Directed Graphs and One-Way Streets

By default, cityseer builds undirected networks where every street is traversable in both directions. This is correct for pedestrian analysis. For cycling or vehicular analysis where one-way streets matter, enable directed mode: one-way streets are restricted to their designated direction while two-way streets remain bidirectional.

From a GeoDataFrame

Provide a boolean oneway column. Features with oneway=True are one-way in their LineString coordinate order:

cn = CityNetwork.from_geopandas(gdf, directed=True)

From a NetworkX MultiDiGraph

Passing a MultiDiGraph to from_nx automatically enables directed mode:

cn = CityNetwork.from_nx(G_digraph)
assert cn.is_directed

From OpenStreetMap (via OSMnx)

The built-in from_osm uses undirected simplification. For directed OSM data, fetch via OSMnx and convert:

import osmnx as ox
from cityseer.tools import io

G_osmnx = ox.graph_from_polygon(polygon, network_type="drive")
G_osmnx = ox.projection.project_graph(G_osmnx, to_crs="EPSG:32630")
G_cityseer = io.nx_from_osm_nx(G_osmnx, directed=True)
cn = CityNetwork.from_nx(G_cityseer)

Graph cleaning functions in the graphs module do not preserve edge directionality. Pass directed graphs directly to CityNetwork.from_nx or CityNetwork.from_geopandas(directed=True). For a worked example, see the Directed Networks recipe.

Elevation and Slope

cityseer supports optional z (elevation) coordinates on network geometries. When present, elevation data is preserved through all processing steps (graph cleaning, decomposition, dual graph conversion, CRS reprojection, and serialisation). Tobler’s hiking function automatically adjusts traversal costs based on the gradient: uphill segments incur a penalty proportional to the grade (for example, a 20% slope approximately doubles the effective distance), steep downhill segments are also penalised due to reduced walking speed, and gentle downhill slopes (~3%) receive a slight bonus matching the empirically observed optimal walking gradient. The penalty is a dimensionless multiplier on effective distance, computed directionally (A to B differs from B to A) and composing correctly with any configured walking speed.

For angular analysis, the slope penalty affects only the reachability budget (the distance a pedestrian can cover within the analysis threshold), not the angular routing metric itself. The cognitively simplest path is still selected, but steep terrain reduces how far the walker can reach.

When z coordinates are absent, all slope penalties default to 1.0 (no effect). To add elevation to a 2D network, drape it onto a digital elevation model (DEM) using a tool such as the OSMnx elevation module or rasterio.

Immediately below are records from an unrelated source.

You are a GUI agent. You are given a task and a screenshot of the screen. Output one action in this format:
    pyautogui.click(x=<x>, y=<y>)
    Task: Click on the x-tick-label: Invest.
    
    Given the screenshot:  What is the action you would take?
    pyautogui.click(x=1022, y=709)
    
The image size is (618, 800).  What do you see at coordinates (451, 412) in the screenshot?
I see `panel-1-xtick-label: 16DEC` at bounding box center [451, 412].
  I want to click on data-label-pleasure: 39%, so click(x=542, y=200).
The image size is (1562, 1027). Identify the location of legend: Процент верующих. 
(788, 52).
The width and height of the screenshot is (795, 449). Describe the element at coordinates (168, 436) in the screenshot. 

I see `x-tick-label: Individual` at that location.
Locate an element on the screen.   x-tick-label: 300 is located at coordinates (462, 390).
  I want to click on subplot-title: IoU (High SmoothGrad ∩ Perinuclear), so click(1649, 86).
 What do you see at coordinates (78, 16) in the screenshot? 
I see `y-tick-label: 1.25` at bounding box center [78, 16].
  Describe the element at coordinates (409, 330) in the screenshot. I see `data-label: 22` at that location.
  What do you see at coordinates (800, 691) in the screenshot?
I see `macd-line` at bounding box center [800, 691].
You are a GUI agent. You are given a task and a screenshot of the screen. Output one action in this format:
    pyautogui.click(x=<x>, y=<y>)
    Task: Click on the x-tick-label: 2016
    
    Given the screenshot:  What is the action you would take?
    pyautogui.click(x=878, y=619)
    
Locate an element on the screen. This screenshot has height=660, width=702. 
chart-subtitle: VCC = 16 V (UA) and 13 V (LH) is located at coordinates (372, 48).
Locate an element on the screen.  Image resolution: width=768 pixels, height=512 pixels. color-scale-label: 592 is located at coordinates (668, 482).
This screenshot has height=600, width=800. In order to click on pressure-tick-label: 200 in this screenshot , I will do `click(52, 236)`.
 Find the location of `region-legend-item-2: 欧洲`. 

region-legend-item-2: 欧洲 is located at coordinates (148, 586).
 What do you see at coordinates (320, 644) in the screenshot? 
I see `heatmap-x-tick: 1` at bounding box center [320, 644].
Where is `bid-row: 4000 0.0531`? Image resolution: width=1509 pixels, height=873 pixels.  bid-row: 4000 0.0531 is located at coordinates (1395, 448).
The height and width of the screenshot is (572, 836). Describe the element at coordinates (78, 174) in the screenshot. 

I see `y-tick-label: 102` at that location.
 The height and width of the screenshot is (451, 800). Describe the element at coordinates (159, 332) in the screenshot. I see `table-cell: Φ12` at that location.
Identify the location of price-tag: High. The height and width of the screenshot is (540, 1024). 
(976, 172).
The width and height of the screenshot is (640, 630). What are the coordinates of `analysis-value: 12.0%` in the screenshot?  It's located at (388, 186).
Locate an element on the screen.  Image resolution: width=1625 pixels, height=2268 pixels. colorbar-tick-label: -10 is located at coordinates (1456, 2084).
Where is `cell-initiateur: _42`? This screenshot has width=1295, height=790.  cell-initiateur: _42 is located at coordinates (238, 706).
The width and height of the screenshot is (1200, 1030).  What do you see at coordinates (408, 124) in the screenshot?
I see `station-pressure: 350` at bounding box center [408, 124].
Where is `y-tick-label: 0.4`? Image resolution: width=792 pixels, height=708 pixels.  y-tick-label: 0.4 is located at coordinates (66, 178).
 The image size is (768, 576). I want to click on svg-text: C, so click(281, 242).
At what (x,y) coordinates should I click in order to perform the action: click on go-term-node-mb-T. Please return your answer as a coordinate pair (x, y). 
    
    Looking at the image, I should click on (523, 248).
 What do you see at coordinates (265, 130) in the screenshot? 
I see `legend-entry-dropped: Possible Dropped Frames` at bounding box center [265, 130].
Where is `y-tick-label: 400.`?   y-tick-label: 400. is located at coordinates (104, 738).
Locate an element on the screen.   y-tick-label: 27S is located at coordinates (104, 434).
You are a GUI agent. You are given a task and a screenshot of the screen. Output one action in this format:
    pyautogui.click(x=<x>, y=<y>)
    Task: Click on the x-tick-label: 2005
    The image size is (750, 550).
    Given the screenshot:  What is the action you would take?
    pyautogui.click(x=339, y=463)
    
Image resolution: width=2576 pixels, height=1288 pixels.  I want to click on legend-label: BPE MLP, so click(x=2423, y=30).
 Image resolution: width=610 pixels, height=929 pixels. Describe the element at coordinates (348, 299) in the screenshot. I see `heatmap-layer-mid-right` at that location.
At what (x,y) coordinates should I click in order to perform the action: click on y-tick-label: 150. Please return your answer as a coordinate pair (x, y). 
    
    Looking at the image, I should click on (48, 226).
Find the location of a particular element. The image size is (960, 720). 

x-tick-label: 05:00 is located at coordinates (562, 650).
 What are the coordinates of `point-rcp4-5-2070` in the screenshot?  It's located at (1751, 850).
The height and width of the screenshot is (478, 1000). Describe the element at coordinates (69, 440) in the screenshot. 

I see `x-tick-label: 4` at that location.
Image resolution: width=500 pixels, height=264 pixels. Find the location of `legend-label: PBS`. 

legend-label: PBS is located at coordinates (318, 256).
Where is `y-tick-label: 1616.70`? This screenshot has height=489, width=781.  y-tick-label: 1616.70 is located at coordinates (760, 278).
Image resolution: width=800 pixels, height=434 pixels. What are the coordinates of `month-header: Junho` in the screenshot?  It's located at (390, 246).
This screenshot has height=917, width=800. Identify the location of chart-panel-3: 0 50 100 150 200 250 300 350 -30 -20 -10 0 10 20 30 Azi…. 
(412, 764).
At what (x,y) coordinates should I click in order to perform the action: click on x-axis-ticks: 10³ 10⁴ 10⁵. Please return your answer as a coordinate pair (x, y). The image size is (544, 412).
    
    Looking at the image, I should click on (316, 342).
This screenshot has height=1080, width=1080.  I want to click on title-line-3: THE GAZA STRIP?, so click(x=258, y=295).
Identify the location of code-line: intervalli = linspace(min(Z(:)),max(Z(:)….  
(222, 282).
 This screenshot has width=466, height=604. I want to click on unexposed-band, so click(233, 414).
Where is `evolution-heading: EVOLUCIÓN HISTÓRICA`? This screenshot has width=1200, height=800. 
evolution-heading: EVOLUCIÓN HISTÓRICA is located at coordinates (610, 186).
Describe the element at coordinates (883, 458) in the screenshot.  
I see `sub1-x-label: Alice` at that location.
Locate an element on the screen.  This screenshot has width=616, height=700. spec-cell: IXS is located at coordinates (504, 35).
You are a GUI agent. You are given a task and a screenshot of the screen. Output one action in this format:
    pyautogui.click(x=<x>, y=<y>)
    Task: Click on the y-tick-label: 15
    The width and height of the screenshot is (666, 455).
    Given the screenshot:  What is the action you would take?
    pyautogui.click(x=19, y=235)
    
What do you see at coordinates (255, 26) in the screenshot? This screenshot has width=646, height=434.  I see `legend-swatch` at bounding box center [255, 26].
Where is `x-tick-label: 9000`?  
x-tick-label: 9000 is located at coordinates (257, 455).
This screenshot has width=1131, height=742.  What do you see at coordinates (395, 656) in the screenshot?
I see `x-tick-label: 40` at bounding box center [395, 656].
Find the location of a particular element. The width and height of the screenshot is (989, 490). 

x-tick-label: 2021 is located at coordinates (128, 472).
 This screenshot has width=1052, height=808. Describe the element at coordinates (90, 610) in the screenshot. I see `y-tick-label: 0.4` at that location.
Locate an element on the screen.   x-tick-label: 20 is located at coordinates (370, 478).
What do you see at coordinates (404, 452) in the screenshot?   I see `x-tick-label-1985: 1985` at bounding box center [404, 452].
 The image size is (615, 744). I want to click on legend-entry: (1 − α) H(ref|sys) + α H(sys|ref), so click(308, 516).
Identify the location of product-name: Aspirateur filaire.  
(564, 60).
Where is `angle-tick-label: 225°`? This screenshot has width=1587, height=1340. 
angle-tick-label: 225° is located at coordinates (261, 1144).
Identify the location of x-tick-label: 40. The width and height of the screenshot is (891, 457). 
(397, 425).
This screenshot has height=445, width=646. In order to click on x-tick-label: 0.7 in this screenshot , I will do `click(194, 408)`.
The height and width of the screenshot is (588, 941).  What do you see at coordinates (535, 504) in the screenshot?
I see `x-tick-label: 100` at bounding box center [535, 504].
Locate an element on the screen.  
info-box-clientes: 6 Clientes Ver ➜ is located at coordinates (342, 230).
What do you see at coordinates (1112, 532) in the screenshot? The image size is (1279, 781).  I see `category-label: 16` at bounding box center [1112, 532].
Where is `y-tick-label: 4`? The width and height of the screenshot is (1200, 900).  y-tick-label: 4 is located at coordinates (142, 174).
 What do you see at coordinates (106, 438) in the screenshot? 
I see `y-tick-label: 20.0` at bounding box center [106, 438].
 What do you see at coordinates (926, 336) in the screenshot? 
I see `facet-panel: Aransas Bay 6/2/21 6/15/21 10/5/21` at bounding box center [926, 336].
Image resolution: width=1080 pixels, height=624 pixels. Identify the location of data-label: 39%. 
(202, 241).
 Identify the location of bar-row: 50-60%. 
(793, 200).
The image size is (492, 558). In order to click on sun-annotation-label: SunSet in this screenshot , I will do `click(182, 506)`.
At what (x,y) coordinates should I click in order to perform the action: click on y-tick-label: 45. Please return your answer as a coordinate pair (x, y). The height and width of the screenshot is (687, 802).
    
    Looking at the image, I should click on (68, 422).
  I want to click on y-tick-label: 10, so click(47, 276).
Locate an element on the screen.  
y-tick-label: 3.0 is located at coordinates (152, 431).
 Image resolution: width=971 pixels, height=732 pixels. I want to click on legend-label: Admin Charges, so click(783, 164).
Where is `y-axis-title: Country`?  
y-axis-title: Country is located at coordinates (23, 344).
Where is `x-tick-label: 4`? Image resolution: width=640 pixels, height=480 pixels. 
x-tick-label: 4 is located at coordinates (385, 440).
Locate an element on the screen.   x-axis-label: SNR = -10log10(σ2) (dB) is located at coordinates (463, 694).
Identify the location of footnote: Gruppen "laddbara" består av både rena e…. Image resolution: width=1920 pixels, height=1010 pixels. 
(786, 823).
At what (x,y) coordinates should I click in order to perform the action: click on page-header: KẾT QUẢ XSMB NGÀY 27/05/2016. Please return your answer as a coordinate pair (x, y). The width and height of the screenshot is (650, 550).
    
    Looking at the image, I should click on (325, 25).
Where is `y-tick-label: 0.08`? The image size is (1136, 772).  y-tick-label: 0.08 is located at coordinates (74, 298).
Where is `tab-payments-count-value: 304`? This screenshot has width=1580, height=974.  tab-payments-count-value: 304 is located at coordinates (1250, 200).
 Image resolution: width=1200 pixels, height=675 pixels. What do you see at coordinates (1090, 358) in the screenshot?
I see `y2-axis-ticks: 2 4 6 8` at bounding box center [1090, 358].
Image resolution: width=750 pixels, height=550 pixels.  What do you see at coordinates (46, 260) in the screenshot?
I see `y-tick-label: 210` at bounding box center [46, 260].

See the 3D Elevation example.

Edge Impedance

Each network edge carries an imp_factor (default 1.0) that multiplicatively scales its effective traversal cost, which is useful for representing road surface, road class, or any other static per-segment penalty. Impedance composes with the slope penalty above: the effective edge cost is length × imp_factor × slope_pen, so both factors apply together.

Set per-edge impedance by including an imp_factor column on the GeoDataFrame passed to CityNetwork.from_geopandas, an imp_factor attribute on edges of a NetworkX graph passed to CityNetwork.from_nx, or via the impedances={fid: value} keyword on CityNetwork.from_wkts. The value is propagated through dual graph construction: each dual edge, which traverses half of each adjacent primal segment, receives the length-weighted mean of its two primal impedances, so an all-1.0 primal yields 1.0 on the dual (fully backwards compatible).

Impedance applies to shortest-path routing (and any equivalent time-converted budget), including the reachability budget used by simplest-path (angular) analysis. The angular cost itself is purely geometric (cumulative turning) and is not scaled by imp_factor; only how far an angular traversal can reach within the time budget.